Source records
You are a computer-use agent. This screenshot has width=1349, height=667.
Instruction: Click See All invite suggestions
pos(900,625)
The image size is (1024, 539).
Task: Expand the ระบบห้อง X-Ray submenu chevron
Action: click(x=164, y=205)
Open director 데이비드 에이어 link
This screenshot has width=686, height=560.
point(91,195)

==

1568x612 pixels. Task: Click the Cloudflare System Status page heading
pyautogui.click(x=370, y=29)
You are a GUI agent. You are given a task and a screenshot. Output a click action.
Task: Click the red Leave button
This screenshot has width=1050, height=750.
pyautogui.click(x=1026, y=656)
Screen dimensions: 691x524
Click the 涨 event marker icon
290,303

* _EXERCISE AIM_
For this exercise, gather every line of the data that contains the word "agent".

* _WRITTEN RESPONSE_
You are a computer-use agent. This screenshot has width=1349, height=667.
You are a GUI agent. You are given a task and a screenshot. Output a click action.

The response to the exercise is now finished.